[Opening Information provided section]

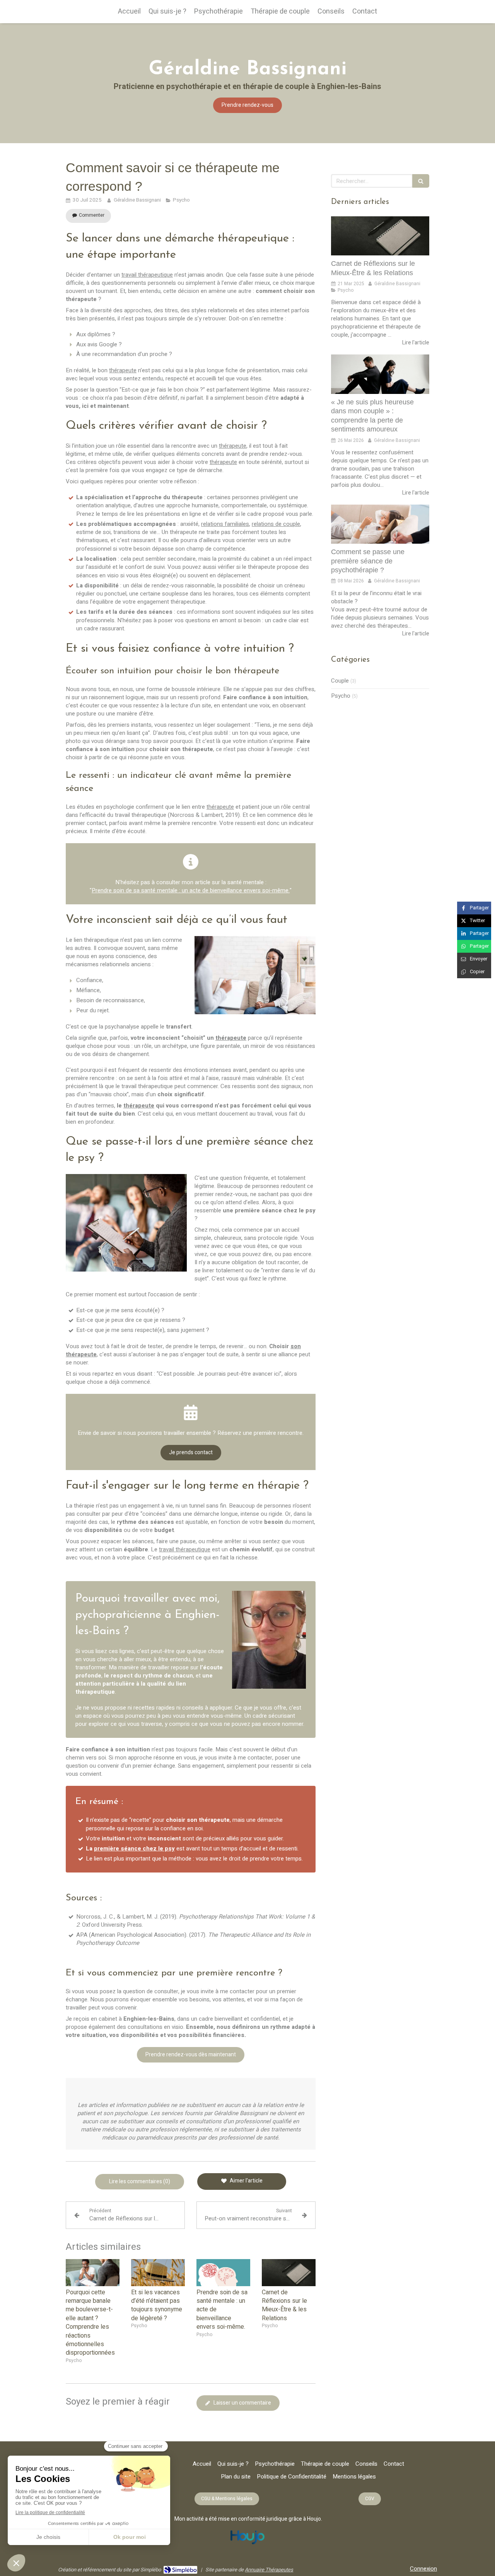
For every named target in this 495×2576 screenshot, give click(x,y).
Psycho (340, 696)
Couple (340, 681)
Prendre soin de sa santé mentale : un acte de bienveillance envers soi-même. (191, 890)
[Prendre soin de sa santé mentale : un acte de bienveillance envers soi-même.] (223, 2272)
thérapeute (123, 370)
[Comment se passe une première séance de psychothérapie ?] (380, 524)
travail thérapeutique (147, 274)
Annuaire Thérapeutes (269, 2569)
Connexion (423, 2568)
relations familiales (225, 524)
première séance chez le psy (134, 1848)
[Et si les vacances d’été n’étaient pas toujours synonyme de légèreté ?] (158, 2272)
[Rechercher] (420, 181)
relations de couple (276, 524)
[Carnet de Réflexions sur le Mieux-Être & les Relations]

[Closing Information provided section]

What is needed: Return the lines above, starting at the one that contains "Annuaire Thérapeutes (269, 2569)" and running through the last, exactly as they appear, with no extra lines.

Expected output:
Annuaire Thérapeutes (269, 2569)
Connexion (423, 2568)
relations familiales (225, 524)
première séance chez le psy (134, 1848)
[Et si les vacances d’été n’étaient pas toujours synonyme de légèreté ?] (158, 2272)
[Rechercher] (420, 181)
relations de couple (276, 524)
[Carnet de Réflexions sur le Mieux-Être & les Relations]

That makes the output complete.